HHS launches public dashboard for organ donations occurring out of order

The Department of Health and Human Services announced the launch of a public dashboard Wednesday that provides data about organ donations, following reports showing that instances of “allocations out of sequence” have become a more common practice.
The Health Resources and Services Administration dashboard provides graphs showing a steady increase in the share of transplants occurring out of order, as well as a slight increase in instances in which organs aren’t used. Those charts, which were built using the graphics platform Tableau, can be filtered by organ procurement organizations and are current through June of this year.
“Every patient and family waiting for a transplant deserves a fair, transparent, and accountable process,” HRSA Administrator Tom Engels said in a statement included in a press release Wednesday. “This dashboard is a concrete step toward that promise. By shining a light on potential out-of-sequence events, we are inviting clinicians, patients, and researchers to help us spot patterns, correct problems, and continuously improve the system. Transparency is how we earn trust, and how we save more lives.”
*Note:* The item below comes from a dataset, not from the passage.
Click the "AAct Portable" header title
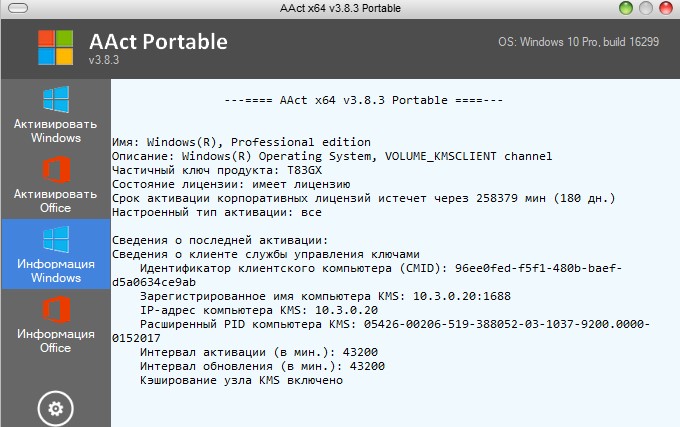The height and width of the screenshot is (427, 680). pyautogui.click(x=158, y=42)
Launch of the public data tool comes after a February New York Times investigation that found line skipping occurred in nearly 20% of allocations over the previous year, up from about 2% in 2016. That reporting prompted Sens. Chuck Grassley, R-Iowa, and Ron Wyden, D-Ore. — who have long championed oversight of the organ procurement system — to demand more information about the phenomenon from HRSA and the Centers for Medicare and Medicaid Services.
According to the HHS press release Wednesday, the dashboard is one part of a broader plan to fix the system known as the Organ Procurement and Transplantation Network, or OPTN — a federal system that has been riddled with issues.
For example, HRSA recently reported that organ procurement organizations had ignored signs of life incompatible with organ donation and instances in which patients may have not been technically deceased when procurement started. A recent report by Wyden and Grassley examined organ procurement organizations and a potential loophole they could exploit, and ultimately recommended more transparency to improve the system.
HRSA’s other ongoing improvement efforts include a process for reporting misconduct and proposing requirements for organ procurement, per the release.
In addition to NYT’s reporting, articles in medical journals and other publications have also noted the trend of increasing allocations out of order. Dr. Joel T. Adler, a transplant surgeon and coauthor of several of those pieces, told FedScoop in an interview that the new dashboard generally is “directionally consistent” with the work he and his coauthors have done — albeit with more current data — and is a “good step” toward public transparency.
All of health care — and more importantly organ donation — is built on trust, Adler said. With organ donation, the donor is trusting that whoever is helping place the organ is doing so fairly and efficiently.
“Being able to show in spots where maybe that isn’t exactly how things are going or being played out is a really important thing to do to hopefully both increase transparency and maintain public trust, depending on if that’s been affected or not,” Adler said.
The process of organ allocation works by first conducting a computer-based matching run in which patients waiting for organs are ranked on their medical need, distance from the donation and other factors, per the press release. An allocation out-of-order occurs when that expected sequence isn’t followed.
But while allocations out-of-order may be attempts to prevent wasting an organ, the HRSA says nonuse is increasing, and research by Adler and others specifically on kidney donations suggests other strategies might be more effective at mitigating nonuse.
In terms of what other data would be helpful, Adler said one addition could be the outcomes for patients who are skipped; the impact on the rest of the waitlist would be interesting, though harder to characterize, he added.
For example, he said, an underlying concern for those in the community is that “if for some reason the out-of-sequence organ allocation somehow favors an already favored group of patients, that could put other folks at greater disadvantage.”
Adler added: “Figuring out what that might be, and if there’s some other way to track and publicly report that as a more patient centric outcome might be a useful thing, too.”